**Supplied entries**:

* * * * * * * * *

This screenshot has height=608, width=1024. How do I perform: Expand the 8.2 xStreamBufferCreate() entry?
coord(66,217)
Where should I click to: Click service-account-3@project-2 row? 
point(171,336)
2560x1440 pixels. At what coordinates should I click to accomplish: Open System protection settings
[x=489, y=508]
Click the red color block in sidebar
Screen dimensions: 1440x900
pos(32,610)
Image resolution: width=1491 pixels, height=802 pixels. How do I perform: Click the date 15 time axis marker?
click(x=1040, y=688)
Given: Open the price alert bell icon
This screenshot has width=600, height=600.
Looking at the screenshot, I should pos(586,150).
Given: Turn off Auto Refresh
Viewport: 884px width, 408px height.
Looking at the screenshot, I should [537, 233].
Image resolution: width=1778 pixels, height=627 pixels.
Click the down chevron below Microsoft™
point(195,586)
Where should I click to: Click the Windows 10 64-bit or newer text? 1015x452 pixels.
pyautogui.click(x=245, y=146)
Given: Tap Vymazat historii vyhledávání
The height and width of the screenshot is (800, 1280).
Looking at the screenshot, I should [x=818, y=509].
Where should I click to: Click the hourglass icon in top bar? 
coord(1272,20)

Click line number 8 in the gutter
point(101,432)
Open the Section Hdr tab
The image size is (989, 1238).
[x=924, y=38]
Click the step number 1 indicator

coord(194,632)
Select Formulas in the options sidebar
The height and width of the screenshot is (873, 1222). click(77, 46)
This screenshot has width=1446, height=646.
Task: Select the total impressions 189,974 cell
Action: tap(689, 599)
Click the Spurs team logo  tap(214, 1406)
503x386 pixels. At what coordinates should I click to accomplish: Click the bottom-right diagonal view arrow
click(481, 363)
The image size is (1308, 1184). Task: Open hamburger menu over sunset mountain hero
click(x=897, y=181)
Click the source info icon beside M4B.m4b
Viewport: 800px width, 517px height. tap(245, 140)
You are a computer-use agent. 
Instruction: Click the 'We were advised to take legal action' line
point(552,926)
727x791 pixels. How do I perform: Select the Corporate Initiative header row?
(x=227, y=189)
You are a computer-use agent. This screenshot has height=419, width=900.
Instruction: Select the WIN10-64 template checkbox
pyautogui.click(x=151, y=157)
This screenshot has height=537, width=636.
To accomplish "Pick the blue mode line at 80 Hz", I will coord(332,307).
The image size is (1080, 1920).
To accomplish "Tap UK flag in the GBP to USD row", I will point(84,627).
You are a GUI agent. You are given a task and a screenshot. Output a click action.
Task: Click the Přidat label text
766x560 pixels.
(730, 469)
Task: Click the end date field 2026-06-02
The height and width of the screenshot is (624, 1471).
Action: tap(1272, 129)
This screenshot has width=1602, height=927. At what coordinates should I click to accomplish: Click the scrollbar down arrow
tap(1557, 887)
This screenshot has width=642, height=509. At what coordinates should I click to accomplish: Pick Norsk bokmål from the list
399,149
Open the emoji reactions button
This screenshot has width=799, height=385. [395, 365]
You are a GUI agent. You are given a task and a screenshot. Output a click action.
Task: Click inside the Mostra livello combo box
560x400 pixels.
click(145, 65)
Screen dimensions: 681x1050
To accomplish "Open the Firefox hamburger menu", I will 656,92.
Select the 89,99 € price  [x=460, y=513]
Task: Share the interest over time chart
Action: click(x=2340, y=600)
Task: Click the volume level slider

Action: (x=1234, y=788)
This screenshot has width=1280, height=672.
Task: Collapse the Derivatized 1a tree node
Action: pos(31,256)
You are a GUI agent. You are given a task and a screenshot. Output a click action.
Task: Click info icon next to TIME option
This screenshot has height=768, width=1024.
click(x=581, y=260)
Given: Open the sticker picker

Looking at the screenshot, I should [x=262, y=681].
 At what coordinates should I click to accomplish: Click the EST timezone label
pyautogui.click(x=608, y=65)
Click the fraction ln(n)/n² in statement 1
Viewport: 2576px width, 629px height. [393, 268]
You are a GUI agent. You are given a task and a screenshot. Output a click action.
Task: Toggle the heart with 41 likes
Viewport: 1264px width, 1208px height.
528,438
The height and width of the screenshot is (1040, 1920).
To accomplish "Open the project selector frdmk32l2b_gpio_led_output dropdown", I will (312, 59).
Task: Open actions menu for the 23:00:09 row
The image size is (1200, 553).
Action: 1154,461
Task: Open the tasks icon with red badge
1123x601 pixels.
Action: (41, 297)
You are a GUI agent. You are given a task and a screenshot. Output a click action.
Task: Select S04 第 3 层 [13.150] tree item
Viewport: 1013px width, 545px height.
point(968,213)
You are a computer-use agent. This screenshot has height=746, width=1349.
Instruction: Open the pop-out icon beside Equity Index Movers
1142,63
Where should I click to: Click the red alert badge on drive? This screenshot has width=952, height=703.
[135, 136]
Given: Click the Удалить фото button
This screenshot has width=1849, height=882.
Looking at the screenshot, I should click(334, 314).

* * * * * * * * *

**About this exercise**: Repeat the data word for word. Leave nothing out.

**Exercise answer**:
This screenshot has height=608, width=1024. How do I perform: Expand the 8.2 xStreamBufferCreate() entry?
coord(66,217)
Where should I click to: Click service-account-3@project-2 row? 
point(171,336)
2560x1440 pixels. At what coordinates should I click to accomplish: Open System protection settings
[x=489, y=508]
Click the red color block in sidebar
Screen dimensions: 1440x900
pos(32,610)
Image resolution: width=1491 pixels, height=802 pixels. How do I perform: Click the date 15 time axis marker?
click(x=1040, y=688)
Given: Open the price alert bell icon
This screenshot has width=600, height=600.
Looking at the screenshot, I should pos(586,150).
Given: Turn off Auto Refresh
Viewport: 884px width, 408px height.
Looking at the screenshot, I should [537, 233].
Image resolution: width=1778 pixels, height=627 pixels.
Click the down chevron below Microsoft™
point(195,586)
Where should I click to: Click the Windows 10 64-bit or newer text? 1015x452 pixels.
pyautogui.click(x=245, y=146)
Given: Tap Vymazat historii vyhledávání
The height and width of the screenshot is (800, 1280).
Looking at the screenshot, I should [x=818, y=509].
Where should I click to: Click the hourglass icon in top bar? 
coord(1272,20)

Click line number 8 in the gutter
point(101,432)
Open the Section Hdr tab
The image size is (989, 1238).
[x=924, y=38]
Click the step number 1 indicator

coord(194,632)
Select Formulas in the options sidebar
The height and width of the screenshot is (873, 1222). click(77, 46)
This screenshot has width=1446, height=646.
Task: Select the total impressions 189,974 cell
Action: tap(689, 599)
Click the Spurs team logo  tap(214, 1406)
503x386 pixels. At what coordinates should I click to accomplish: Click the bottom-right diagonal view arrow
click(481, 363)
The image size is (1308, 1184). Task: Open hamburger menu over sunset mountain hero
click(x=897, y=181)
Click the source info icon beside M4B.m4b
Viewport: 800px width, 517px height. tap(245, 140)
You are a computer-use agent. 
Instruction: Click the 'We were advised to take legal action' line
point(552,926)
727x791 pixels. How do I perform: Select the Corporate Initiative header row?
(x=227, y=189)
You are a computer-use agent. This screenshot has height=419, width=900.
Instruction: Select the WIN10-64 template checkbox
pyautogui.click(x=151, y=157)
This screenshot has height=537, width=636.
To accomplish "Pick the blue mode line at 80 Hz", I will coord(332,307).
The image size is (1080, 1920).
To accomplish "Tap UK flag in the GBP to USD row", I will point(84,627).
You are a GUI agent. You are given a task and a screenshot. Output a click action.
Task: Click the Přidat label text
766x560 pixels.
(730, 469)
Task: Click the end date field 2026-06-02
The height and width of the screenshot is (624, 1471).
Action: tap(1272, 129)
This screenshot has width=1602, height=927. At what coordinates should I click to accomplish: Click the scrollbar down arrow
tap(1557, 887)
This screenshot has width=642, height=509. At what coordinates should I click to accomplish: Pick Norsk bokmål from the list
399,149
Open the emoji reactions button
This screenshot has width=799, height=385. [395, 365]
You are a GUI agent. You are given a task and a screenshot. Output a click action.
Task: Click inside the Mostra livello combo box
560x400 pixels.
click(145, 65)
Screen dimensions: 681x1050
To accomplish "Open the Firefox hamburger menu", I will 656,92.
Select the 89,99 € price  [x=460, y=513]
Task: Share the interest over time chart
Action: click(x=2340, y=600)
Task: Click the volume level slider

Action: (x=1234, y=788)
This screenshot has width=1280, height=672.
Task: Collapse the Derivatized 1a tree node
Action: pos(31,256)
You are a GUI agent. You are given a task and a screenshot. Output a click action.
Task: Click info icon next to TIME option
This screenshot has height=768, width=1024.
click(x=581, y=260)
Given: Open the sticker picker

Looking at the screenshot, I should [x=262, y=681].
 At what coordinates should I click to accomplish: Click the EST timezone label
pyautogui.click(x=608, y=65)
Click the fraction ln(n)/n² in statement 1
Viewport: 2576px width, 629px height. [393, 268]
You are a GUI agent. You are given a task and a screenshot. Output a click action.
Task: Toggle the heart with 41 likes
Viewport: 1264px width, 1208px height.
528,438
The height and width of the screenshot is (1040, 1920).
To accomplish "Open the project selector frdmk32l2b_gpio_led_output dropdown", I will (312, 59).
Task: Open actions menu for the 23:00:09 row
The image size is (1200, 553).
Action: 1154,461
Task: Open the tasks icon with red badge
1123x601 pixels.
Action: (41, 297)
You are a GUI agent. You are given a task and a screenshot. Output a click action.
Task: Select S04 第 3 层 [13.150] tree item
Viewport: 1013px width, 545px height.
point(968,213)
You are a computer-use agent. This screenshot has height=746, width=1349.
Instruction: Open the pop-out icon beside Equity Index Movers
1142,63
Where should I click to: Click the red alert badge on drive? This screenshot has width=952, height=703.
[135, 136]
Given: Click the Удалить фото button
This screenshot has width=1849, height=882.
Looking at the screenshot, I should click(334, 314).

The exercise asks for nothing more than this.